(A block of data)
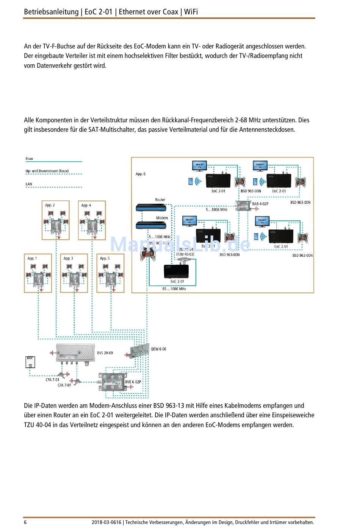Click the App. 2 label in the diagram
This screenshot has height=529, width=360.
click(x=50, y=205)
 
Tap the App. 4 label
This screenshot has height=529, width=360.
click(x=86, y=205)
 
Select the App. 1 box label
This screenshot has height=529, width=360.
click(x=32, y=258)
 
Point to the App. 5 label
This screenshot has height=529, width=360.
click(x=105, y=258)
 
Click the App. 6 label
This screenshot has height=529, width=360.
click(x=141, y=174)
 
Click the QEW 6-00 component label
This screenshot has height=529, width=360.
click(x=158, y=349)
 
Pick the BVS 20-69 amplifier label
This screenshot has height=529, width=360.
click(x=105, y=353)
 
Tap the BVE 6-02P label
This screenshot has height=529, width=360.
click(x=133, y=382)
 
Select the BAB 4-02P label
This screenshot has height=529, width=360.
click(x=260, y=204)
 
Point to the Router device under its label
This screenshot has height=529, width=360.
click(x=151, y=207)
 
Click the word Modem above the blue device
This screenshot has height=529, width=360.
click(x=162, y=218)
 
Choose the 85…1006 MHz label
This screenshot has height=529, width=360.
click(x=174, y=289)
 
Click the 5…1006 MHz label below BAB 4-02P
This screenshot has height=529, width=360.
click(x=216, y=209)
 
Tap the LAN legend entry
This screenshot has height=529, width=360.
click(x=29, y=184)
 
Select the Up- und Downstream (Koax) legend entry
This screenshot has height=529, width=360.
click(x=47, y=171)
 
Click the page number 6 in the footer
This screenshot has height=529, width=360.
click(x=25, y=523)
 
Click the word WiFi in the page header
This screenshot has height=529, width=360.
click(x=191, y=12)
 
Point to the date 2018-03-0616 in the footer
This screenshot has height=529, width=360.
click(x=106, y=523)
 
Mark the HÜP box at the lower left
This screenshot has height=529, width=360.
click(x=30, y=362)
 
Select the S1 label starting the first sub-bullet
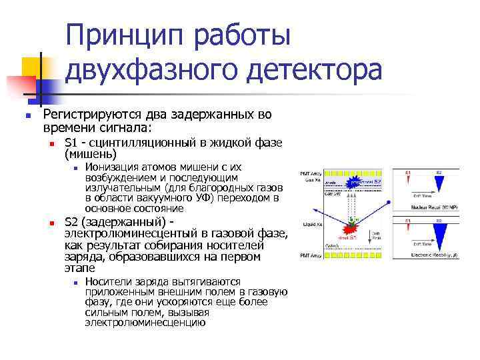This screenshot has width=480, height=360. [x=71, y=143]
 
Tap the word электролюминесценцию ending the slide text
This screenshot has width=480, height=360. [x=145, y=323]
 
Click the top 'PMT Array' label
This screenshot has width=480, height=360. [x=311, y=173]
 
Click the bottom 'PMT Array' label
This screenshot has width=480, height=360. [x=311, y=255]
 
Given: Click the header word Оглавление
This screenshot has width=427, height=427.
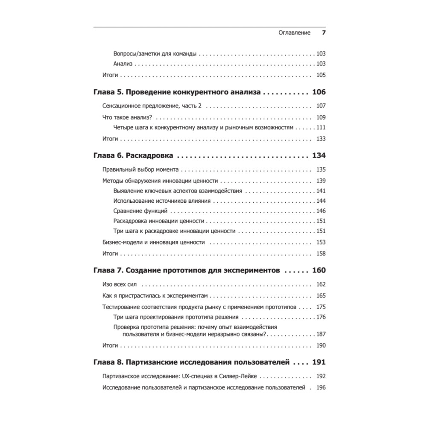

§ **Stated goal**
Reproduce every line of the listing from its start through the line containing "click(x=260, y=204)", increasing each coordinate in the answers by 5. Leave the pictures out of your answer.

§ **Written answer**
Click the App. 2 label in the diagram
This screenshot has height=529, width=360.
click(x=55, y=210)
 
Tap the App. 4 label
This screenshot has height=529, width=360.
click(x=91, y=210)
 
Select the App. 1 box label
This screenshot has height=529, width=360.
click(x=37, y=263)
 
Point to the App. 5 label
This screenshot has height=529, width=360.
click(x=110, y=263)
 
Click the App. 6 label
This screenshot has height=529, width=360.
click(x=146, y=179)
 
Click the QEW 6-00 component label
This screenshot has height=529, width=360.
click(x=163, y=354)
 
Pick the BVS 20-69 amplifier label
This screenshot has height=529, width=360.
click(x=110, y=358)
 
Tap the BVE 6-02P label
This screenshot has height=529, width=360.
click(x=138, y=387)
 
Select the BAB 4-02P label
This screenshot has height=529, width=360.
click(x=265, y=209)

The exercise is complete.